**課題一覧**.
a. 参考文章によると、ETHER Cに用意されている追加フィルターは全部で何枚ですか？
b. 参考文章の「まず、アップグレードの内容について」で始まる段落を、主な事実を残して箇条書きにまとめてください。

**参考文章**.
--

MrSpeakersの「ETHER」シリーズ。開放型の「ETHER」(右)、密閉型の「ETHER C」(左)

 そんなETHERシリーズに、早くも“アップグレート”が施されたという。前回試聴したものでも、十分魅力的だったのに、それがどうアップグレードされたのか。個人的にもかなり気になったため、再び製品をお借りすることにした。

 まず、アップグレードの内容について紹介していこう。それぞれ「ETHER 1.1」「ETHER C 1.1」という呼び名となったアップグレード版だが、基本的なパーツ構成はこれまでと全く同じで、サウンドチューニングに関わる部分のみパーツの変更が行われている。具体的には、ドライバー直近にフィルターを追加したり交換したりしているのだが、内容がとてもシンプルなこともあってか、既にオリジナルバージョンを購入した人にも「1.1アップグレードキット」として無償提供してくれるのだという(Webサイトでのユーザー登録が必要)。こういった配慮は、とてもありがたい。

 一方で、ETHERとETHER Cではアップグレードの方法が多少異なっていたり、ETHER Cにはイヤーパッド内に入れることで好みのサウンドに調整できる追加フィルターも2タイプ(片側白1枚、黒2枚の計3枚)用意されているなど、多少なり使いこなしに関わる部分のレクチャーが必要となってきた印象があるため、先にアップグレードの方法を紹介していこう。

 まずはETHERから。こちらはとても簡単。ラムレザー製のイヤーパッドを外すと、振動板の部分が四角く凹んだインナーバッフルが露出するので、その凹んだ部分にスポンジっぽいグレーの“アップグレード”フィルターを入れ込むだけ。フィルターには天地があり、固定ネジの出っ張り具合に合わせて入れ込む必要があるが、ひと目見れば分かるので、それほど苦労はないだろう。イヤーパッドを再び取り付ければ、アップグレードは完成だ。

--

表示項目を探すための記録
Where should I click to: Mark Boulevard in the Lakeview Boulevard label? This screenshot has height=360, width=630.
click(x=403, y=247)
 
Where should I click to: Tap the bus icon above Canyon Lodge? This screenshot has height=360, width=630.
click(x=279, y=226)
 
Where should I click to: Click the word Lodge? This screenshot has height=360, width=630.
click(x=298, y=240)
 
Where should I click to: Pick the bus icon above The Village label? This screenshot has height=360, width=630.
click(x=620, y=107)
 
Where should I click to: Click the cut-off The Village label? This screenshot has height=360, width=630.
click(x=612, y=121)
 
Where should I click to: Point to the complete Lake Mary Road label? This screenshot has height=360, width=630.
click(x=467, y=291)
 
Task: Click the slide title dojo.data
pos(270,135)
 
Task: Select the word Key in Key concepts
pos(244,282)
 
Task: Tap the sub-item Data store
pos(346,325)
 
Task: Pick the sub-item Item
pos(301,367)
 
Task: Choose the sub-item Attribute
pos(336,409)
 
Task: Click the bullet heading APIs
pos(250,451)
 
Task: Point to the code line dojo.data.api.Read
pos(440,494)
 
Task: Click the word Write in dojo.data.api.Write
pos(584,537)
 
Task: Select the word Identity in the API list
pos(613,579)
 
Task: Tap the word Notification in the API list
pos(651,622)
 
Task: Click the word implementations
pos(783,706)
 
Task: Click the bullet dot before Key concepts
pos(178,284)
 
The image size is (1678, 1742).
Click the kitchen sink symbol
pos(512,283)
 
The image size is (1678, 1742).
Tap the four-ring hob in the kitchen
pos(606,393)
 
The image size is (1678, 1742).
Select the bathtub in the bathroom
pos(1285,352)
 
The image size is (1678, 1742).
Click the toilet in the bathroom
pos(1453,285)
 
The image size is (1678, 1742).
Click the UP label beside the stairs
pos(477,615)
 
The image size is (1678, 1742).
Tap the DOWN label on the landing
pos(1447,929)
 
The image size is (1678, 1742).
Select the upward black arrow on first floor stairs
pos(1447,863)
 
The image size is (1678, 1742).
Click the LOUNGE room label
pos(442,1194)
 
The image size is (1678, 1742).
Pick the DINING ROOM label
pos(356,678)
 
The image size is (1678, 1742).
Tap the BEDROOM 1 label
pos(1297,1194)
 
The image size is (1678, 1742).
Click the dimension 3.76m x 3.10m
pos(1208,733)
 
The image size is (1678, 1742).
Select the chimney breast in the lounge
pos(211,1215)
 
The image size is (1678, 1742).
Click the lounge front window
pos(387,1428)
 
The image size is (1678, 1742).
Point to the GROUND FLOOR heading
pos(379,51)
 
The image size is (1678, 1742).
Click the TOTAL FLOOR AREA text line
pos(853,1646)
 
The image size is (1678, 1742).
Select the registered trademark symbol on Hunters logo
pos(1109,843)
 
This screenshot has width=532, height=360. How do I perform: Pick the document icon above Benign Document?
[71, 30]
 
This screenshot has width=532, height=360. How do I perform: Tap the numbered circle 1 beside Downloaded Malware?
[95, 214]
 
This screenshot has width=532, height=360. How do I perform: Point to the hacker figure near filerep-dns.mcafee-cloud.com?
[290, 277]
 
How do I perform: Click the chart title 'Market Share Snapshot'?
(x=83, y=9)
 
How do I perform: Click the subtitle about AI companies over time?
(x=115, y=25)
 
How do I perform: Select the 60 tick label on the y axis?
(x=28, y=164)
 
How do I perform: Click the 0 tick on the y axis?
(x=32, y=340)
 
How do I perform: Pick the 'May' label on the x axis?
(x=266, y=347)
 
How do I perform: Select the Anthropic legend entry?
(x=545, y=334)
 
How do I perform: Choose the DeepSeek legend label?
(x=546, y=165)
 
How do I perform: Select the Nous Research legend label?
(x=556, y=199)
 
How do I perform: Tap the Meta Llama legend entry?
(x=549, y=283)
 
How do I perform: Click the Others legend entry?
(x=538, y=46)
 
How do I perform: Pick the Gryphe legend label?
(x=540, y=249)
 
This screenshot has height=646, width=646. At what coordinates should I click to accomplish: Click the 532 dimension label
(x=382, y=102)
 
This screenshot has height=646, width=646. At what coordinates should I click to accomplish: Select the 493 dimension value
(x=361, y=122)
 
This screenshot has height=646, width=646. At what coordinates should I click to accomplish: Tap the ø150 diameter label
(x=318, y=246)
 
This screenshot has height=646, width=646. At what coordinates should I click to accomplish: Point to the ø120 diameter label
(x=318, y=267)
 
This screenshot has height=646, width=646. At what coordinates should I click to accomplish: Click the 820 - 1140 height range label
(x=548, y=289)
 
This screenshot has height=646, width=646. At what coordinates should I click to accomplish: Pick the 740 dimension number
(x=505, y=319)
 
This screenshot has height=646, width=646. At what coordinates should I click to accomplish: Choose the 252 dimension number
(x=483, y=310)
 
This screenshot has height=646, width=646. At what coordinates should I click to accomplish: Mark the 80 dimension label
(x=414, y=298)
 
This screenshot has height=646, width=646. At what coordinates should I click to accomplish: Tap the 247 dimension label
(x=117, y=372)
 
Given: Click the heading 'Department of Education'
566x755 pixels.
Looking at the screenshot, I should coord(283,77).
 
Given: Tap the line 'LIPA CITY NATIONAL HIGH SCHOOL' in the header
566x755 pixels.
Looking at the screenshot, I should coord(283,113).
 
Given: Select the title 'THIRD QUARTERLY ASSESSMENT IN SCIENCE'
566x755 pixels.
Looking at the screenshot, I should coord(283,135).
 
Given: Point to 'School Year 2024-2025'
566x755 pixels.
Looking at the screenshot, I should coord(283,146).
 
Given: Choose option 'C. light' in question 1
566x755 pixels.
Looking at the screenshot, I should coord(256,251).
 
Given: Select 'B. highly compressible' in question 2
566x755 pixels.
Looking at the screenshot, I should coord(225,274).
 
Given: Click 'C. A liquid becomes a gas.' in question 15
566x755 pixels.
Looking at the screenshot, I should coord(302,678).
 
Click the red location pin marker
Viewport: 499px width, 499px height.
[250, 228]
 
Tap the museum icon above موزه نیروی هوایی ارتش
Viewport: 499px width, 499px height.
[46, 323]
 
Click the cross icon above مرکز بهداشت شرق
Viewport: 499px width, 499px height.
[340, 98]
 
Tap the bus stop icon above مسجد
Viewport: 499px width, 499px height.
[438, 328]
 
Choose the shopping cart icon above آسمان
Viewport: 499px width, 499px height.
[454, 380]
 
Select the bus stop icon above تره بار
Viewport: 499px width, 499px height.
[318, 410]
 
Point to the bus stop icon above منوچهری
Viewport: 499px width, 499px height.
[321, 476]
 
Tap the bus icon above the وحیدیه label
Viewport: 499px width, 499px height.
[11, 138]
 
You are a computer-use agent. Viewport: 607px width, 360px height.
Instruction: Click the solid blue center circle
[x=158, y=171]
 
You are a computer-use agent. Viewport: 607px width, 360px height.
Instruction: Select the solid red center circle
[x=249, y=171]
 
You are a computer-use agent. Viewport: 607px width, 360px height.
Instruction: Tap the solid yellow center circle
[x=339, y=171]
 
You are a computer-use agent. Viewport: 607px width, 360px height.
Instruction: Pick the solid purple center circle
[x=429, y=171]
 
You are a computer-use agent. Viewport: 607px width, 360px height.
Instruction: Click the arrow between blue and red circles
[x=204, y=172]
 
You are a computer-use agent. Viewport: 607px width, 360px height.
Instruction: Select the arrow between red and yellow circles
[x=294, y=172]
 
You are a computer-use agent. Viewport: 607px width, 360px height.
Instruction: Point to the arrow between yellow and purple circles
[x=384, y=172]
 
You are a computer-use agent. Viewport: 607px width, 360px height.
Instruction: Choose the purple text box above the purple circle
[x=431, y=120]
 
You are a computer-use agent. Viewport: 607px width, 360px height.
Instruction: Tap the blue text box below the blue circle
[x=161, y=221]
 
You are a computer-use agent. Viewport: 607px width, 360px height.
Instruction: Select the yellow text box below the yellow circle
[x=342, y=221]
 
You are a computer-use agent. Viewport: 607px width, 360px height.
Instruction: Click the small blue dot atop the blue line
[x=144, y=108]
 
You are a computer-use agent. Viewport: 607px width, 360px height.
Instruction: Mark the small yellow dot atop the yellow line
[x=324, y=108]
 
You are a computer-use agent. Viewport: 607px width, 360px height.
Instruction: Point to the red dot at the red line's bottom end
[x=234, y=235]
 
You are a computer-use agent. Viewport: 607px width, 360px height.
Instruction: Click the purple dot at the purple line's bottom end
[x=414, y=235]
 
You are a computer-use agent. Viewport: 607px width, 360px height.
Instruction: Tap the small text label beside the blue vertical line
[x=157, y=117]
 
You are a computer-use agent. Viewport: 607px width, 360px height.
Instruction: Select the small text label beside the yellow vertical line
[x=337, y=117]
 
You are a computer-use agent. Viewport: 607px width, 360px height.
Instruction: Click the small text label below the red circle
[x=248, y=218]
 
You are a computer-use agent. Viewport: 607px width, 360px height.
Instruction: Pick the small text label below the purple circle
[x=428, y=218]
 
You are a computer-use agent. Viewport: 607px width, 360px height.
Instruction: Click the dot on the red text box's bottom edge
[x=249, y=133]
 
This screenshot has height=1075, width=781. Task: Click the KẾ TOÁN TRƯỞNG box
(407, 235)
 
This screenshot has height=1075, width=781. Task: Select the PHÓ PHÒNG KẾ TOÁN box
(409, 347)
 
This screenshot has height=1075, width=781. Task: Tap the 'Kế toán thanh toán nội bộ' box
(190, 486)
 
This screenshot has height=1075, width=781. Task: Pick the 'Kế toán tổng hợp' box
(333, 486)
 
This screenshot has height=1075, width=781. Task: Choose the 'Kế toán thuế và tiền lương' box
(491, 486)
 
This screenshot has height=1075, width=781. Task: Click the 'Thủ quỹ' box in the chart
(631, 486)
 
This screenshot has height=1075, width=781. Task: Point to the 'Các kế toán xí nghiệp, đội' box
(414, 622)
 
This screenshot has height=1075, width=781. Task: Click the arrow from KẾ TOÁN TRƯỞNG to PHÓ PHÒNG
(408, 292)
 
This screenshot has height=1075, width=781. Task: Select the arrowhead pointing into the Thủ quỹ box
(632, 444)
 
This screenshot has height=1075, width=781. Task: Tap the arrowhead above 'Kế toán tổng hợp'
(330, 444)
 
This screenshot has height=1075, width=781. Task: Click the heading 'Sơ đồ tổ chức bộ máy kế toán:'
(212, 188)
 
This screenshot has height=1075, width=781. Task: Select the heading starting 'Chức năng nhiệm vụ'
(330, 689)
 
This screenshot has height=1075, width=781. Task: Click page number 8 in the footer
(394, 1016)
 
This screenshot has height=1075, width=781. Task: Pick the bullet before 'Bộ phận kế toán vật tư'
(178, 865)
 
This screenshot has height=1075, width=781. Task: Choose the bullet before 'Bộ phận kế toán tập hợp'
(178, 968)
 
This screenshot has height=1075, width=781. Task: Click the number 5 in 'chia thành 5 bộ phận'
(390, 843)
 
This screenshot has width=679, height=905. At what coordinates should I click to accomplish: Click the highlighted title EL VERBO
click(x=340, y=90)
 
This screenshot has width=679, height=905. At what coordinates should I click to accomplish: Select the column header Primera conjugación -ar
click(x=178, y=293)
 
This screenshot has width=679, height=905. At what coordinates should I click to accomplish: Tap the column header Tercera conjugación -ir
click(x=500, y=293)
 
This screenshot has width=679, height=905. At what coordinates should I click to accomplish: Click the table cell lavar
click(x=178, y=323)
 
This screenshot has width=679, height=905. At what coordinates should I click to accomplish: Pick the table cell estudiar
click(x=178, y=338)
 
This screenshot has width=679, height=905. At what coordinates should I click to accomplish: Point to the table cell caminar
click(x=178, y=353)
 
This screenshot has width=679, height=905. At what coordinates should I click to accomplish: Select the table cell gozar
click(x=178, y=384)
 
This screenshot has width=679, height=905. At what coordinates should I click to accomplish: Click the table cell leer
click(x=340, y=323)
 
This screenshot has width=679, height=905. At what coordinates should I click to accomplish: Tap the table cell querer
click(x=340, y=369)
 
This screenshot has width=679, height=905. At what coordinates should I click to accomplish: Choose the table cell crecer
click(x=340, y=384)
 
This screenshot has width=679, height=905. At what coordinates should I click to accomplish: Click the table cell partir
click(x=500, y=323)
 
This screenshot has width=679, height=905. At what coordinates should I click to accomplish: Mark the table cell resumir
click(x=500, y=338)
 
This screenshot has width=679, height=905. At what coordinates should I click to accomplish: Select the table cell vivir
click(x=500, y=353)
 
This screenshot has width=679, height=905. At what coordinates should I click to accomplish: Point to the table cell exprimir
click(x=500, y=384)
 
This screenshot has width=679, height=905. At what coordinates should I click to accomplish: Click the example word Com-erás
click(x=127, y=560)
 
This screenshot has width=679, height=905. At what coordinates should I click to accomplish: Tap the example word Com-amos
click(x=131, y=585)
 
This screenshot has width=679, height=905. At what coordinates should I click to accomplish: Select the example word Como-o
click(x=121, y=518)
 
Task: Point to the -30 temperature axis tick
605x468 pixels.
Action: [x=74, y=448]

--

**課題の解答**.
a. 計3枚（片側白1枚、黒2枚）です。

b.
- アップグレード版の呼び名は「ETHER 1.1」「ETHER C 1.1」。
- 基本的なパーツ構成はこれまでと同じで、サウンドチューニングに関わるパーツのみ変更。
- 具体的には、ドライバー直近にフィルターを追加・交換。
- オリジナル版の購入者にも「1.1アップグレードキット」として無償提供（Webサイトでのユーザー登録が必要）。